One of the benefits of digital marketing is our ability to test and iterate. If the A version of the ad outperforms B, pause B; if landing page C out-converts D, drive users to B; and so on. A willingness to learn is, I believe, a digital marketer’s greatest asset. No dogma, just data…for the most part. Thing is, there is another type of learning that can help marketers develop intuition. Or at least what looks like intuition to the casual observer.
I call it learning from luck — from “happy accidents.” This kind of learning gets short shrift but is, in fact, quite important. It sounds easy but is actually quite nuanced and challenging. Why? Because it involves working backwards with no known variables — because we rarely know that the happy accident has occurred in the first place and certainly have no idea at first what caused it. Luck often falls outside of pre-determined key performance indicators, or outside of conversion funnels we’re tracking, or outside the report we email our boss, or, or , or.
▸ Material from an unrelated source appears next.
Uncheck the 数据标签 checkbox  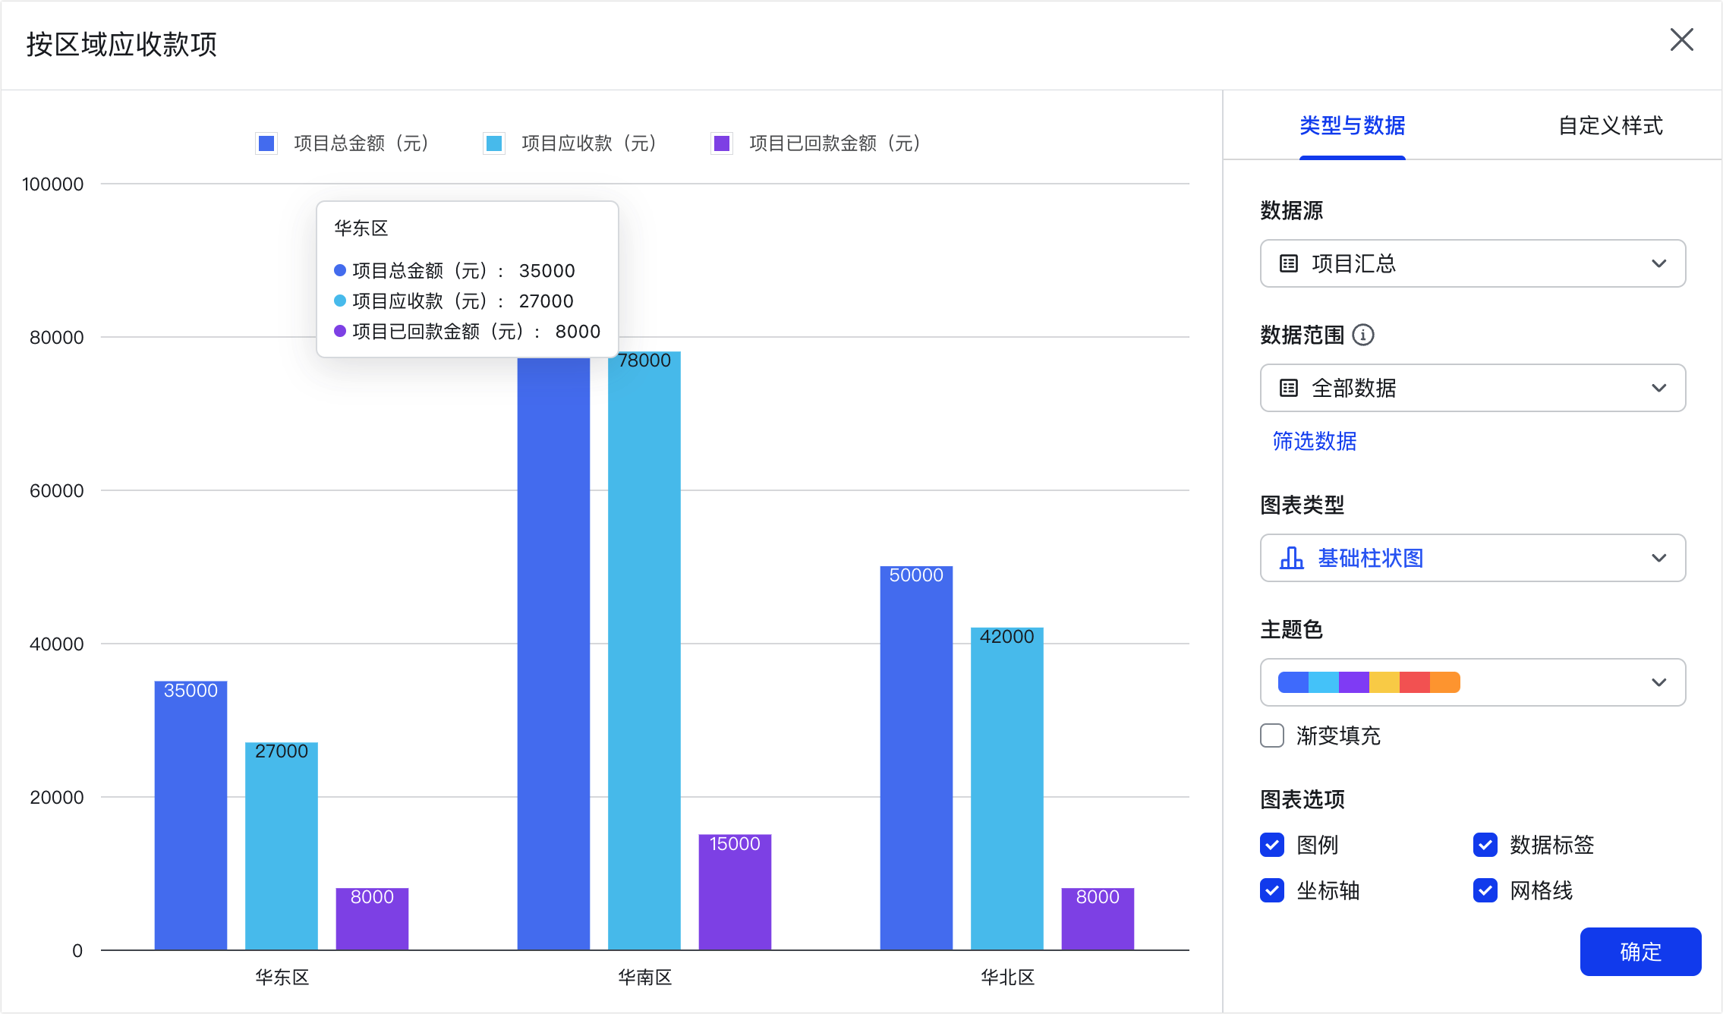click(1485, 845)
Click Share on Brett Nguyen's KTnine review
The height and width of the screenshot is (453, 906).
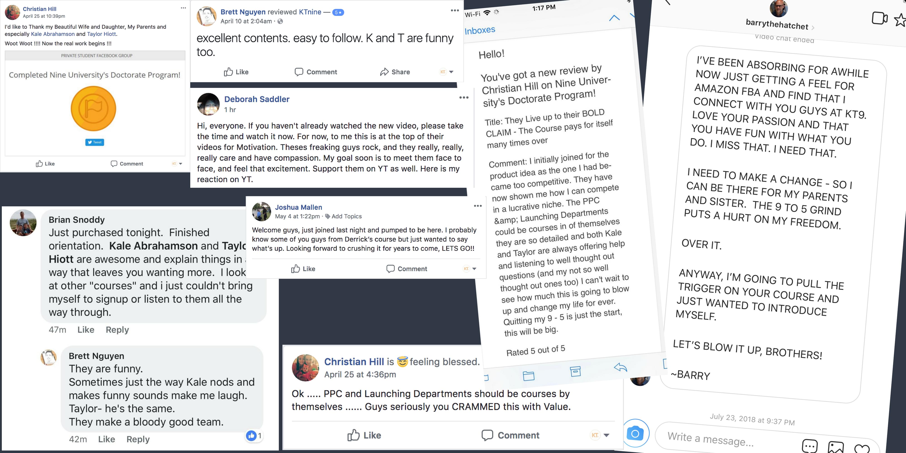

Get this right, though, and you’ll exceed your goals, innovate more quickly, and look like an absolute genius. Here are some pointers on how to practice the discipline of learning from luck.
- Set aside 1 hour every 2 weeks for a deep dive. Put it in your calendar and keep it sacred.
- Begin the hour by opening your analytics dashboard of choice. It really doesn’t matter which one. If you don’t have dashboards, get them now by placing Google Analytics code in your site template or site pages, employing a trackable direct email program such as Constant Contact or MailChimp, etc. If you’re an enterprise user, make sure you have access to every relevant in-house dashboard. Warning: this may require talking to IT. Get used to that — it is extraordinarily helpful, if not entirely essential. Plus, IT folks don’t bite.
- Open up the date range to begin with the last time you did this and end with the current day.
- Observe with curiosity. This is key. Just look at various metrics — page views, search terms, referring traffic sources, top clicked links in email, bestselling products, top outbound links, highest traffic days, etc. Think forensically. What happened? Find something that looks interesting or, better yet, anomalous.
- Once you’ve found the outlier, research the hell out of it. Answer the question: what caused this to happen? Track it all the way back to the source. Be open-minded here; you might be surprised by what drove a bump in a given stat. The web is huge and (very) weird things happen.
- As you go, take screenshots and paste them into PowerPoint or Keynote so you can retrace your steps.
- Once you’ve solved the riddle, print out your steps, show them to someone, and tell them the story of what happened. Putting the activity in narrative form will cement in your own head exactly what happened and why. Plus, you’ll get feedback and feel good about your discovery.
- Think or talk about how you might now be able to “make” this happen in the future. Get creative here. Look for directly similar possibilities but also analogous ones. Perhaps your findings are applicable to other sites or activities entirely.
- Set up tracking for this new-found goal and implement a test.
- Lather, rinse, repeat.
The object lesson for me in this came a couple years ago and, unfortunately, was borne of tragedy. However, it illustrates what I’m getting at quite well.
In Febrary 2010, my colleagues and I had recently launched Science Fiction and Fantasy community Suvudu. One day, news broke that Professor Amy Bishop had shot and killed three University of Alabama Huntsville co-workers. Several days later a Boston Herald reporter wrote a story about Bishop’s love of the role playing game Dungeons and Dragons. The same day, in response though not explicitly stated, Suvudu writer Matt Staggs rounded up a group of authors to share their experiences growing up with D&D. The resulting blog post was tweeted by Boing Boing. Traffic spiked, though I only found that out later when I took the above steps.
Mr. Staggs’s timing and voice were impeccable, no doubt, but the Boing Boing pick-up was luck — hard-earned and well-deserved but certainly not an every day occurrence for the site at that time. On figuring out what had happened and what the resulting metrics looked like, I had the following rather self-evident take-aways:
- Suvudu could and should comment on the news in a timely and authentic manner
- We needed to monitor Twitter for tweets mentioning Suvudu
- We needed to embrace other blogs more than we had to wit
We applied these principles to other sites such as the books/movies mash-up vertical Word & Film and were rarely disappointed with the results. In fact, what began as timing and luck eventually became intent and habit. It has been my experience that learning from luck often opens the door to innovation. So, good luck and happy learning.